(Task details) Please copy out each line of the listing that contains the word "from".

-- Opening Marker --

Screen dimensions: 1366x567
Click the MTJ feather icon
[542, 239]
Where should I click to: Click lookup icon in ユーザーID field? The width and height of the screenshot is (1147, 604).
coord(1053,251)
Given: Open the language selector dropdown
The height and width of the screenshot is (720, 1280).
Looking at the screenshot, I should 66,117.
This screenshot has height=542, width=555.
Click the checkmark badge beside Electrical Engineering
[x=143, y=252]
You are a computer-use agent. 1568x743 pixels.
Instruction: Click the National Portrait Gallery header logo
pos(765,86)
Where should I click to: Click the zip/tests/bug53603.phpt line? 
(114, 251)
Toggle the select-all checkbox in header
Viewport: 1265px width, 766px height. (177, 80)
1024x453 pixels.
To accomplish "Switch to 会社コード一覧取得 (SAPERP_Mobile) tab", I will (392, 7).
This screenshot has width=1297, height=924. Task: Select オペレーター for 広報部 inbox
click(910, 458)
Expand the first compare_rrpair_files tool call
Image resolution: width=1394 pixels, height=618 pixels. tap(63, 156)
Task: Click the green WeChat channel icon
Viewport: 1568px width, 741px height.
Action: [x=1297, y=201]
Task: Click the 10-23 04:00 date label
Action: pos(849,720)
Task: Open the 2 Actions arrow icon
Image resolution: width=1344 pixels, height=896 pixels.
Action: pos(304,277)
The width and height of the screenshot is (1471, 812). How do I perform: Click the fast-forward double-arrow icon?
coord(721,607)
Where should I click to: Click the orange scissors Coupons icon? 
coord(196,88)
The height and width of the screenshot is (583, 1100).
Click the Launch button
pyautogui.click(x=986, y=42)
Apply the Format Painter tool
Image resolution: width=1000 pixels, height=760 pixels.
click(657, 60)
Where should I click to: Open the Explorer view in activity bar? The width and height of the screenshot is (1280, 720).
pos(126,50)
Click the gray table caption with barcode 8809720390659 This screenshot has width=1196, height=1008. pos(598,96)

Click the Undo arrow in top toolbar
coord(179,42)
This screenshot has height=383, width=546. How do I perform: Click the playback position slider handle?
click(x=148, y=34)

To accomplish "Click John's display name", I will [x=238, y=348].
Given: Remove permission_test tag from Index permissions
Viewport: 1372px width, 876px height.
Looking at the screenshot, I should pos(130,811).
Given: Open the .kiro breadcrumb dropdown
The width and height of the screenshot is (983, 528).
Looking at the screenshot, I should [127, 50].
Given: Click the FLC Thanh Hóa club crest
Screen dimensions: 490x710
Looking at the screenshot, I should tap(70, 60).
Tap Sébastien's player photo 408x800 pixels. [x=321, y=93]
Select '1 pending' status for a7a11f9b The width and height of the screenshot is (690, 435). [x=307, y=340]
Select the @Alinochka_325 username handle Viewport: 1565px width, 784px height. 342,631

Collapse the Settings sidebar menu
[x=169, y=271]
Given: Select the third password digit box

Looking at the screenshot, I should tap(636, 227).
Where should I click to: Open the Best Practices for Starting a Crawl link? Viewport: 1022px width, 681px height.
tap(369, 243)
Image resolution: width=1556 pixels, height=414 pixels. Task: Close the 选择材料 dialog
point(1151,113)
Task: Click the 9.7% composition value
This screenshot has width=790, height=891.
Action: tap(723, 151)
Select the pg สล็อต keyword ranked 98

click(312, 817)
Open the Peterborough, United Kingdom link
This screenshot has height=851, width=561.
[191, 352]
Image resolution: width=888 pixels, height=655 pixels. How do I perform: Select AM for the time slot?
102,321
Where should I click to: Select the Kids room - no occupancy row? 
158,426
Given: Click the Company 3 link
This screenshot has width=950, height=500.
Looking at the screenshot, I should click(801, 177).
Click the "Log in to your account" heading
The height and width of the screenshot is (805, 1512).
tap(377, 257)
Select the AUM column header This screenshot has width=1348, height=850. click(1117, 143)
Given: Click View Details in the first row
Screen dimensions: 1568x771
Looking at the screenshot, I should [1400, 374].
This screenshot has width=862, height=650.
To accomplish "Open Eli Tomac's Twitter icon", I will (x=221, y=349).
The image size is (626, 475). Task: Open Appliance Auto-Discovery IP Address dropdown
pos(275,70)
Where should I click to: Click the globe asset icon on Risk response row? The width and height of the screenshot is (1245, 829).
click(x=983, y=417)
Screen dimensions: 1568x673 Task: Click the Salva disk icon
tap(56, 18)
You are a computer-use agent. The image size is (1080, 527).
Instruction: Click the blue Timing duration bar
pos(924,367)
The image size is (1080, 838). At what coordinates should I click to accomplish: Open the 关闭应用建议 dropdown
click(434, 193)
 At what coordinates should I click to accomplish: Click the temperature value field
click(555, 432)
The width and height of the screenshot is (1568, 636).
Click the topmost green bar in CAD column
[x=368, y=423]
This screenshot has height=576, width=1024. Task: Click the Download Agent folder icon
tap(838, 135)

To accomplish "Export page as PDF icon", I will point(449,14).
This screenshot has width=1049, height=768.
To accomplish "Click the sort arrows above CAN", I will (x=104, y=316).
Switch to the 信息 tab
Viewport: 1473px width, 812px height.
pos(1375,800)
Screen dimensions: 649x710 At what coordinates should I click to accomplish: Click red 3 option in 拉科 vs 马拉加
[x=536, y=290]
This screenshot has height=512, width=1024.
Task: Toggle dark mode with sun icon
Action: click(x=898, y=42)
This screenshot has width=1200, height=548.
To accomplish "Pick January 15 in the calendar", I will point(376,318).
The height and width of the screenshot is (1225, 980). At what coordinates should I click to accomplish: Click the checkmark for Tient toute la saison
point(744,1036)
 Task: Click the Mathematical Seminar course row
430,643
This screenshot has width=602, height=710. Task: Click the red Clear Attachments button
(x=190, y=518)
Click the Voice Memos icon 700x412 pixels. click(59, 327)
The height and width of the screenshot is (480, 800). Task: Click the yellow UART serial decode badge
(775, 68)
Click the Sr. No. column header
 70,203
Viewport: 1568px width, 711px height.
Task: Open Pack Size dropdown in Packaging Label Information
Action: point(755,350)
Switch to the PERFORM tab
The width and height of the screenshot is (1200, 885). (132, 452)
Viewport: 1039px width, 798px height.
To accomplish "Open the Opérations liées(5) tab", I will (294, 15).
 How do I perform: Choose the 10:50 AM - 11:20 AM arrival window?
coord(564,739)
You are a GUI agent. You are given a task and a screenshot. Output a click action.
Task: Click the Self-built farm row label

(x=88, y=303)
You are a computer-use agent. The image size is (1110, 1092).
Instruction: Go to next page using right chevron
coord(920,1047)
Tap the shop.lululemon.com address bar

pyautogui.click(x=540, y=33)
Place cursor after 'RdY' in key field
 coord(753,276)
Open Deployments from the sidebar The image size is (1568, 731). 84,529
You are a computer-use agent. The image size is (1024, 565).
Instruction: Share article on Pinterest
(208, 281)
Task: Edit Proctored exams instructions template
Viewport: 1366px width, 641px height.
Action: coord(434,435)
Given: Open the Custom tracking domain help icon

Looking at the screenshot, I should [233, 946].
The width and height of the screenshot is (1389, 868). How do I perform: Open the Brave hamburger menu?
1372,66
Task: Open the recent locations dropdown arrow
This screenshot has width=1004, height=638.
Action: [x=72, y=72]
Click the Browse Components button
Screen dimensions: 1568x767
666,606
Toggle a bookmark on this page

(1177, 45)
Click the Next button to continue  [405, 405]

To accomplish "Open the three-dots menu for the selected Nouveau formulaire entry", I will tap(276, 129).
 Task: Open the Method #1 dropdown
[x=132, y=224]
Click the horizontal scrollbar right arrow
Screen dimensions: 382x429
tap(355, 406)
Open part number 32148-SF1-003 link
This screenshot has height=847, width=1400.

-- Closing Marker --

(Completed exercise)
Given: Remove permission_test tag from Index permissions
Open Deployments from the sidebar The image size is (1568, 731). 84,529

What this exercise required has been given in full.